Desposito temporal: la mort à Mexico City

La mort. On ne veut généralement pas la voir ni en parler. C'est tout de même sur ce sujet que le photographe Sébastien Val Malleghem s'est penché. La mort, plus précisément la mort à Mexico City, ville de 22 millions d'habitants où chaque jour, 450 corps sont comptabilisés.
Dans le cadre de Zoom Photo Festival, le photographe belge présente Deposito Temporal dans le Bâtiment 1912 de La Pulperie. L'exposition est le fruit d'un travail réalisé sur une période d'un mois au printemps 2016.
À Mexico, le nombre de morts élevé est lié aux crimes, aux accidents, aux cancers, aux maladies respiratoires causées par la pollution. La mort naturelle s'ajoute à la liste pour faire grimper le nombre de corps à traiter chaque jour.

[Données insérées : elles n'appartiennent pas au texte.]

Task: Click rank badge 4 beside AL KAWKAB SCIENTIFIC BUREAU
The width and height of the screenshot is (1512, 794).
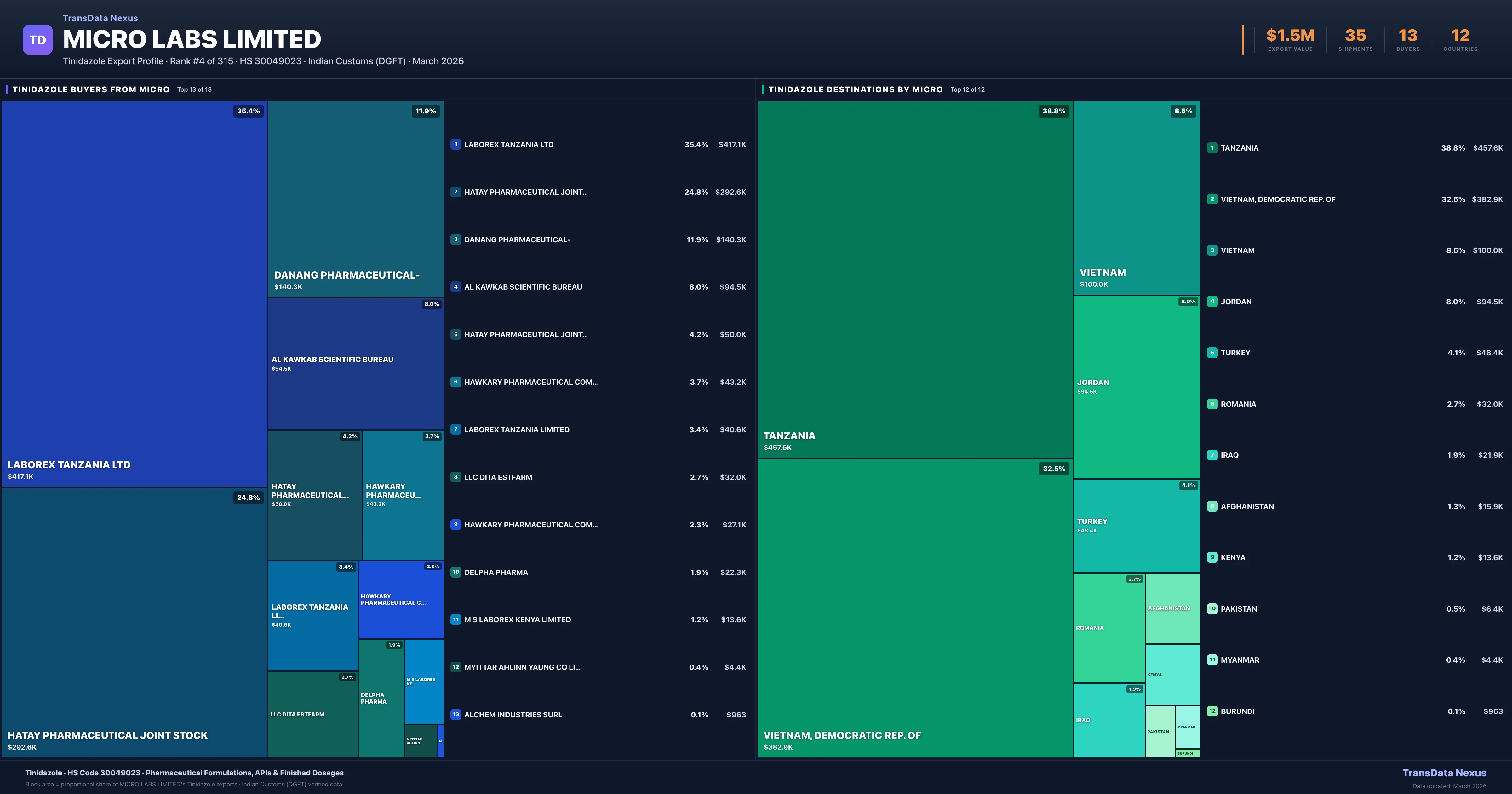Action: [455, 287]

Par ses clichés en noir et blanc, Sébastien Val Malleghem expose la gestion de la mort au quotidien dans une ville où les fleuristes funéraires et les marchands de cercueils côtoient les «dealers» et les concessions de voitures dans les quartiers mal famés.
Plusieurs morgues qui ne sont pas officielles traitent des dizaines de corps chaque jour.
La série de photos peut provoquer le malaise. Sur les images, les corps de personnes décédés sont portés au regard du visiteur.
Du décès à l'enterrement, chaque étape est exposée.
Les embaumeurs au travail, les outils qu'ils utilisent, les morgues «non officielles» où ils sont à l'oeuvre jour et nuit à un rythme d'environ 40 minutes par corps, tout est illustré. On y voit aussi les familles éplorées, les rites et les différences entre familles démunies et mieux nanties.
Du nombre, la photo la plus troublante est certainement celle d'un corps en crémation.
Avec Deposito Temporal, c'est un véritable voyage au coeur de la mort à Mexico que propose Sébastien Val Malleghem.